─── EXTRAIT DU DOCUMENT ───

Année de l’encyclique Sollicitudo Rei Socialis, 1988 est une étape importante dans l’élaboration d’un nouveau discours sur la question sociale dans l’Eglise. Il est naturel que l’encyclique soit lue avec grand intérêt par les évêques sud-africains et adaptée à la situation propre du pays qui se retrouve, 10 ans après les émeutes de Soweto, dans une situation de violence extrême.

Dans une nouvelle lettre pastorale, les évêques réagissent après l’interdiction de plusieurs organisations anti-apartheid et lancent « un appel au nom de Dieu à ceux qui ont le pouvoir et à ceux qui les soutiennent directement ou par omission 694  ». La documentation catholique reproduit, dans le même numéro que celui dans lequel parait la déclaration, la protestation du Cardinal Decourtray qui se joint à celle de la Conférence épiscopale sud-africaine et qui soutient « des aspirations légitimes qui sont issues des droits que Dieu donne à tout homme 695  ». Plusieurs passages de la lettre témoignent de la volonté incessante des évêques de clarifier la nature de leur engagement, soucieux d’aborder avec précaution un combat que certains, au sein de l’institution catholique, considèrent comme non légitime lorsqu’il émane d’hommes d’Eglise :

‘« L’intervention de l’Eglise ne peut pas être considérée comme une ingérence politique mais plutôt comme un acte nécessaire de son ministère pastoral 696  ».’

Les Actualités Religieuses dans le Monde persistent, quant à elles, à présenter la mobilisation de l’Eglise catholique comme un engagement de « principe, […] aux évolutions lentes et parfois contradictoires 697». Un tel jugement est peut-être influencé par le combat actif et efficace de l’anglican Desmond Tutu affirmant que le rôle des Eglises chrétiennes est de « remplacer les mouvements d’opposition laïc réduits au silence 698  »…

Réforme s’intéresse particulièrement au combat des Eglises chrétiennes au sein du SACC et rapporte notamment la tenue de réunions organisées à l’initiative du conseil en mai 1988, à un moment où les Eglises sont dans l’obligation d’être à la tête du combat, puisque tous les autres espaces de résistance (partis politiques, presse…) ont été anéantis par la répression gouvernementale :

‘« « Un moment crucial ». C’est ainsi que des leaders définissent les circonstances actuelles pour les Eglises, trois mois après le « bannissement » de 17 organisations de lutte contre l’apartheid. Un moment crucial certes. Pour combattre la politique de Pretoria mais également, et cela est moins proclamé, pour faire front dans l’unité 699  ».’

Le 25 juin Réforme revient sur la situation des Eglises chrétiennes membres du SACC qui, par la nature de leur lutte, sont devenues elles-aussi victimes d’une répression qui n’épargne plus personne :

‘« Les Eglises sont au cœur de l’échiquier politique en Afrique du Sud […]. L’Etat mène une partie de bras de fer contre le Conseil sud-africain des Eglises (SACC) 700  ».’

Les Eglises chrétiennes sud-africaines sont donc devenues des martyrs de l’apartheid. L’article réagit à la surveillance que doit subir le SACCpuisque le président Botha considère ses dirigeants comme des instruments de l’ANC et du Parti communiste 701  »… Le siège du conseil, Khotso house (la maison de la paix) est surveillé, des micros ont été placé dans les bureaux :

‘« A côté de cette surveillance sophistiquée et quotidienne, le gouvernement s’emploie régulièrement à discréditer les dirigeants du SACC 702  ».’

Le combat des Eglises chrétiennes s’avère être de plus en plus difficile et que le SACC paie chèrement le prix de son engagement et de ses actions anti-gouvernementales703.

───

- EXERCICE PROPOSÉ: Recopiez à l'identique, dans l'extrait ci-dessus sur les Églises sud-africaines face à l'apartheid, le passage qui commence par les mots contenant « Année de l’encyclique » et s'achève sur « de violence extrême. ».

─── DONNÉES SOURCES ───

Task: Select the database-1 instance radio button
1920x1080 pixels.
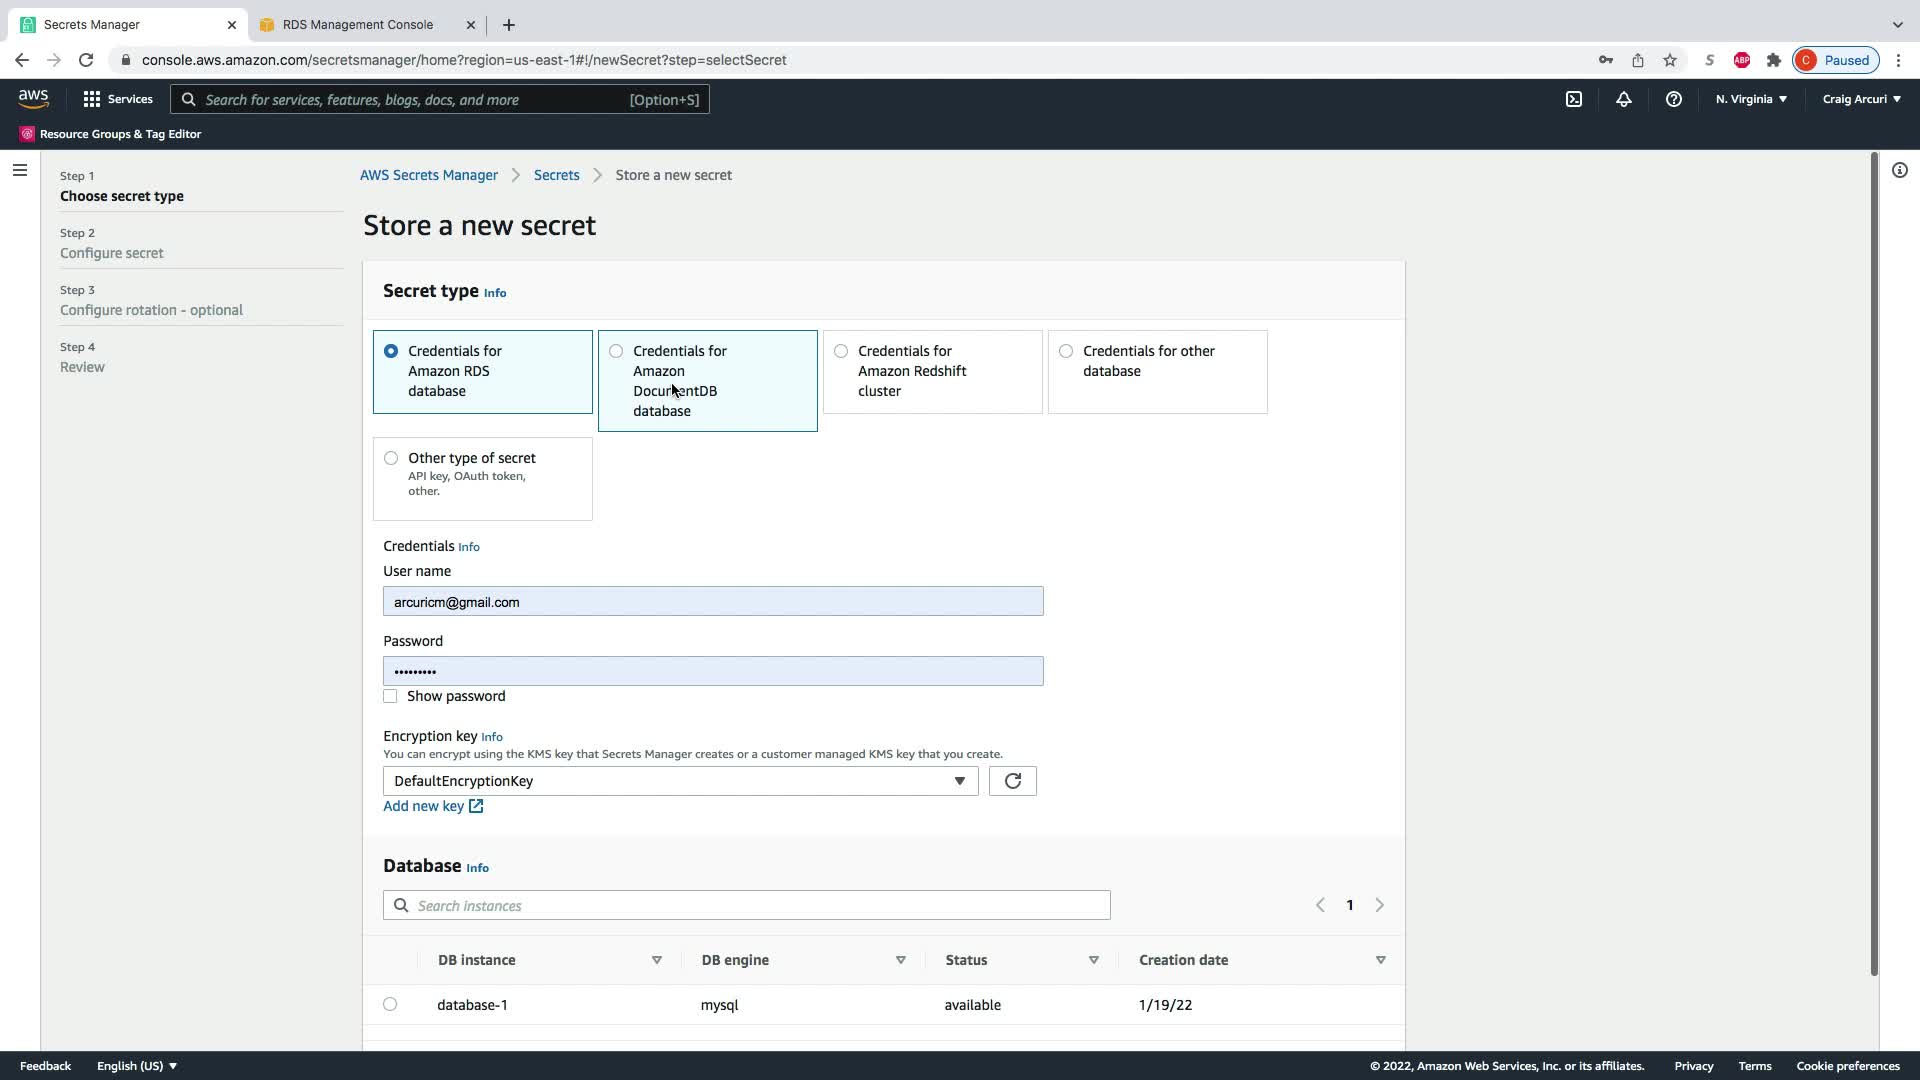Action: pos(390,1004)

───

- RÉSULTAT ATTENDU:
Année de l’encyclique Sollicitudo Rei Socialis, 1988 est une étape importante dans l’élaboration d’un nouveau discours sur la question sociale dans l’Eglise. Il est naturel que l’encyclique soit lue avec grand intérêt par les évêques sud-africains et adaptée à la situation propre du pays qui se retrouve, 10 ans après les émeutes de Soweto, dans une situation de violence extrême.